Saved data entries:
"""

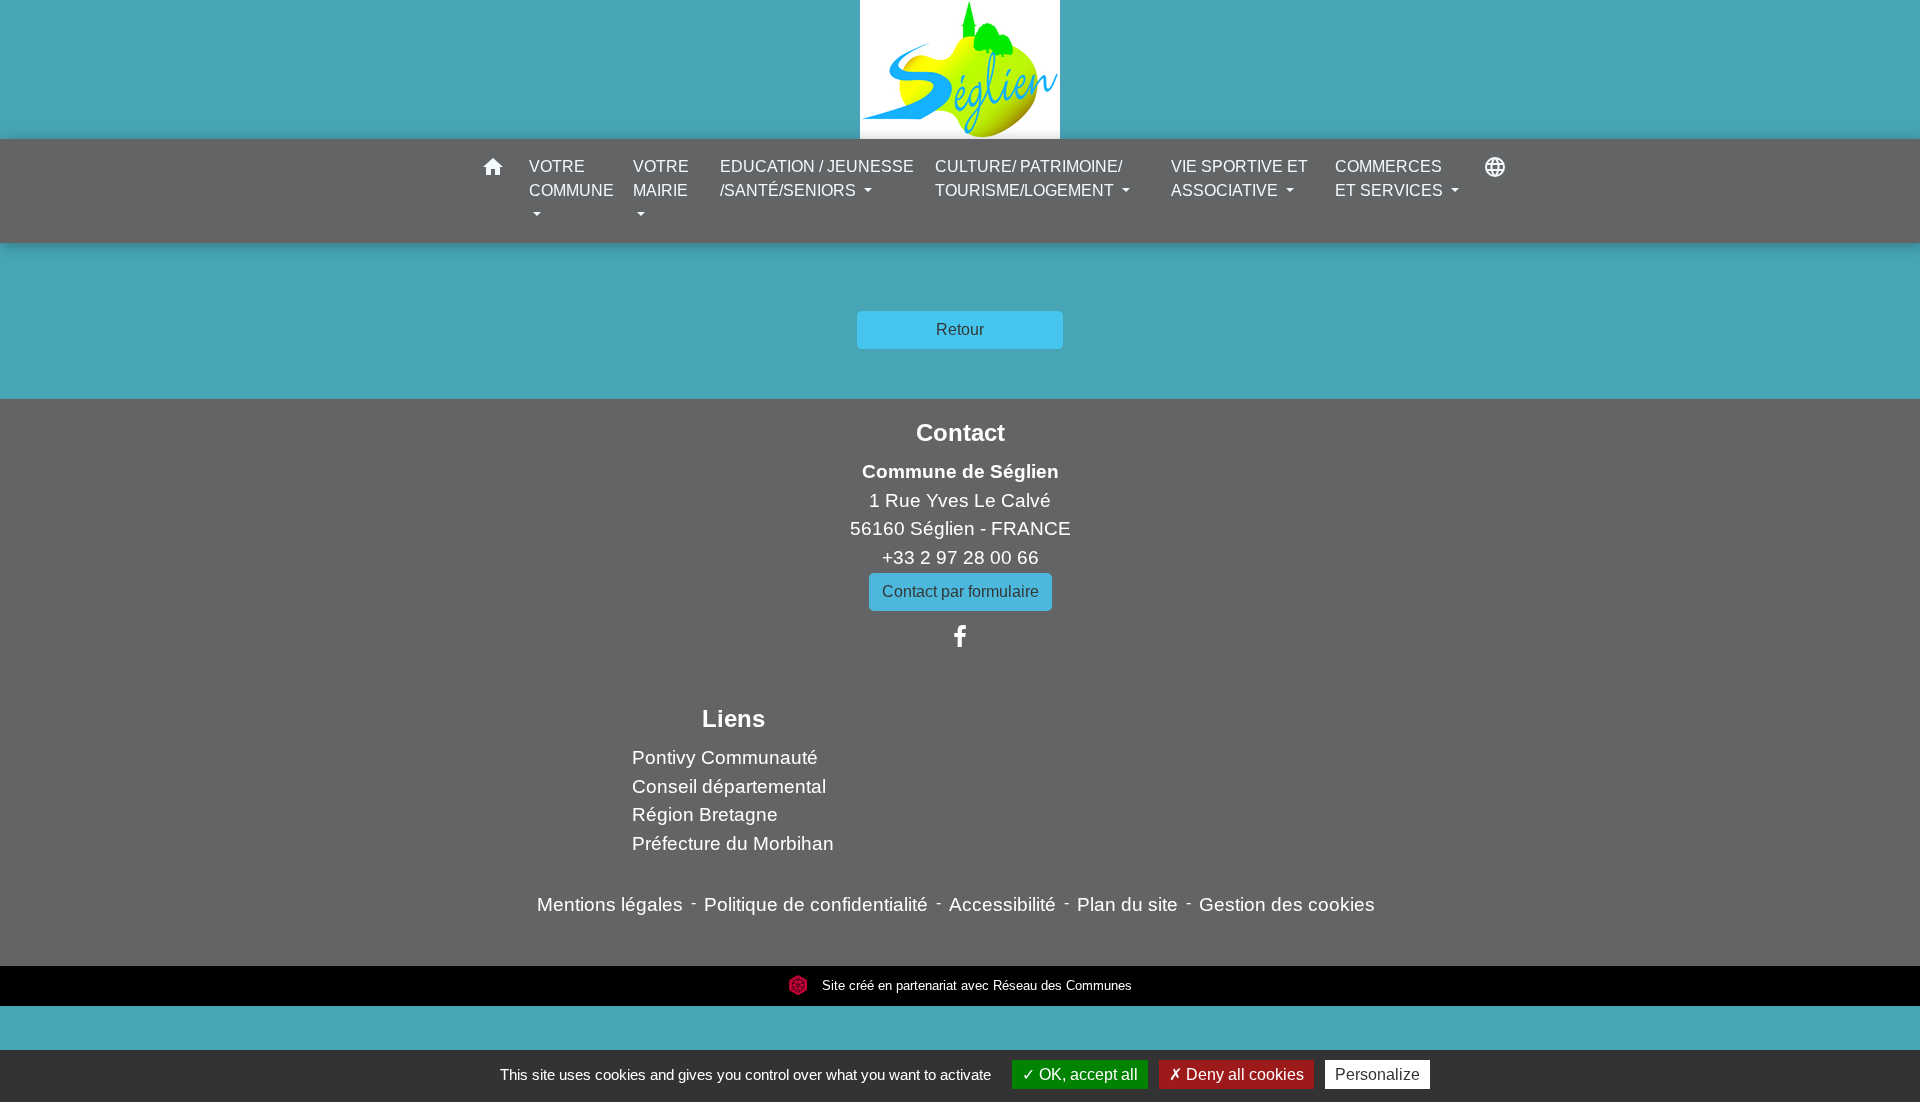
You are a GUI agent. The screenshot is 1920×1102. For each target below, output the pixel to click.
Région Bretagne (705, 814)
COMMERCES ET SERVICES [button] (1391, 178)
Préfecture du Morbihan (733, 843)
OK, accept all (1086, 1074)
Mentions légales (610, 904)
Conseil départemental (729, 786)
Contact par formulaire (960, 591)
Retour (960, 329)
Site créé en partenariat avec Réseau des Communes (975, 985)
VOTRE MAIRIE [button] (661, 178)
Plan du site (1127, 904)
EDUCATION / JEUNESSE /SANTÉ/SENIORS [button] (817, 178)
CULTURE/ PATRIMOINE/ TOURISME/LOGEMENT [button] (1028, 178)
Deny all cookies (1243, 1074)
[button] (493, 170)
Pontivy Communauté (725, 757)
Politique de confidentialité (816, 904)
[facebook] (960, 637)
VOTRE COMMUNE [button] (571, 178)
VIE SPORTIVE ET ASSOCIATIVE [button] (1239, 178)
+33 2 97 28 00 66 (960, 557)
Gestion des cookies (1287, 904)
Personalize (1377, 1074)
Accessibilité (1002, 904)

"""

Task statement:
Exclude the pictures, then retype every record exactly.

Output:
You are a GUI agent. The screenshot is 1920×1102. For each target below, output the pixel to click.
Région Bretagne (705, 814)
COMMERCES ET SERVICES [button] (1391, 178)
Préfecture du Morbihan (733, 843)
OK, accept all (1086, 1074)
Mentions légales (610, 904)
Conseil départemental (729, 786)
Contact par formulaire (960, 591)
Retour (960, 329)
Site créé en partenariat avec Réseau des Communes (975, 985)
VOTRE MAIRIE [button] (661, 178)
Plan du site (1127, 904)
EDUCATION / JEUNESSE /SANTÉ/SENIORS [button] (817, 178)
CULTURE/ PATRIMOINE/ TOURISME/LOGEMENT [button] (1028, 178)
Deny all cookies (1243, 1074)
[button] (493, 170)
Pontivy Communauté (725, 757)
Politique de confidentialité (816, 904)
[facebook] (960, 637)
VOTRE COMMUNE [button] (571, 178)
VIE SPORTIVE ET ASSOCIATIVE [button] (1239, 178)
+33 2 97 28 00 66 (960, 557)
Gestion des cookies (1287, 904)
Personalize (1377, 1074)
Accessibilité (1002, 904)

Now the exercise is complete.